Original Graphene Sheet Reference
Original Nearest Neighbor Reference Table (nt_ref)
nt_ref = np.array([
[ 1, 11, 9],
[30, 0, 24],
[ 3, 11, 13],
[ 2, 26, 24],
[ 5, 15, 13],
[ 4, 26, 28],
[ 7, 9, 15],
[ 6, 30, 28],
[ 9, 19, 17],
[ 8, 6, 0],
[11, 19, 21],
[10, 0, 2],
[13, 23, 21],
[12, 2, 4],
[15, 17, 23],
[14, 4, 6],
[17, 27, 25],
[16, 8, 14],
[19, 27, 29],
[18, 10, 8],
[21, 29, 31],
[20, 12, 10],
[23, 25, 31],
[22, 12, 14],
[25, 1, 3],
[24, 22, 16],
[27, 3, 5],
[26, 18, 16],
[29, 5, 7],
[28, 18, 20],
[31, 1, 7],
[30, 22, 20]])
New Graphene Sheet Reference
New Nearest Neighbor Reference Table (nt_ref)
nt_ref = np.array([
[ 1, 7, 31],
[ 0, 2, 10],
[ 1, 3, 25],
[ 2, 4, 12],
[ 3, 5, 27],
[ 4, 6, 14],
[ 5, 7, 29],
[ 0, 6, 8],
[ 7, 9, 15],
[ 8, 10, 18],
[ 1, 9, 11],
[10, 12, 20],
[ 3, 11, 13],
[12, 14, 22],
[ 5, 13, 15],
[ 8, 14, 16],
[15, 17, 23],
[16, 18, 26],
[ 9, 17, 19],
[18, 20, 28],
[11, 19, 21],
[20, 22, 30],
[13, 21, 23],
[16, 22, 24],
[23, 25, 31],
[ 2, 24, 26],
[17, 25, 27],
[ 4, 26, 28],
[19, 27, 29],
[ 6, 28, 30],
[21, 29, 31],
[ 0, 24, 30],
])
Checking the new nearest neighbor table
To ensure that there were no problems with the new checks and that the new reference table was indeed correct, I quickly went through the graphene sheet and visually inspected the atoms, looking for the nearest neighbors.
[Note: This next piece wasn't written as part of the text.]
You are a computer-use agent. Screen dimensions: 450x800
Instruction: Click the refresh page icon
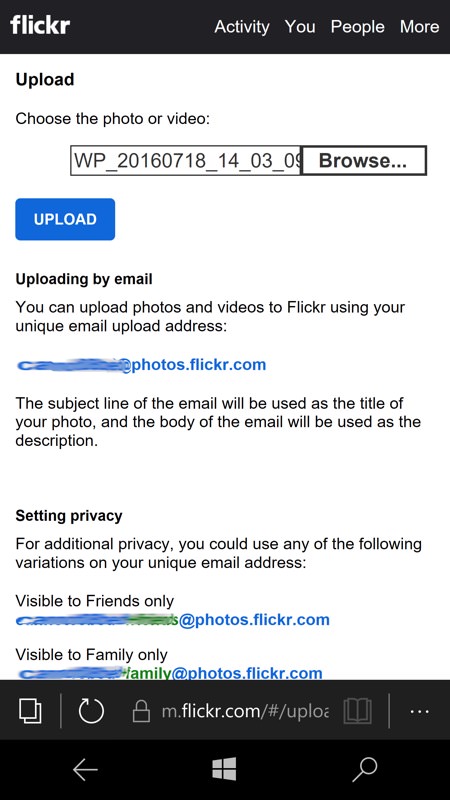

I've provided a colorized and labeled image of the sheet for anyone who would like to double check my work.
test_embed
This test is for embedding a defect in a larger supercell, and has 2 portions of the test that would fail if not changed. The first is to create a local distortion in the lattice, then to embed that local distortion into a larger, pristine cell.
Original Distortion in Small Lattice (gr, gr.pos, gr.axes)
Original Distortion Embedded in Large Lattice (ge, ge.pos, ge.axes)
New Distortion in Small Lattice (gr, gr.pos, gr.axes)
New Distortion Embedded in Large Lattice (ge, ge.pos, ge.axes)
Change made to test
Naturally, I changed the indices of the atoms in the distance calculations (np.linalg.norm()) to reflect the new, properly centered structure.
Original
rnn_max_ref = 2.1076122431022664
rnn_max = np.linalg.norm(gr.pos[1]-gr.pos[30])
assert(value_eq(rnn_max,rnn_max_ref))
rnn_max = np.linalg.norm(ge.pos[1]-ge.pos[28])
assert(value_eq(rnn_max,rnn_max_ref))
New
rnn_max_ref = 2.1076122431022664
rnn_max = np.linalg.norm(gr.pos[0]-gr.pos[1])
assert(value_eq(rnn_max,rnn_max_ref))
rnn_max = np.linalg.norm(ge.pos[0]-ge.pos[1])
assert(value_eq(rnn_max,rnn_max_ref))
Test this please
Thanks for the full fix, Brock. FYI, someone else will need to review + approve before merge since this is built on my original PR.
Will review in a bit
After discussion with Brock (@Kcorbyerd), the test failures appear to stem from deeper inconsistencies in the behavior of the recenter function. The behavior of recenter will be rigorously nailed down first, then the issues presented here will be re-approached.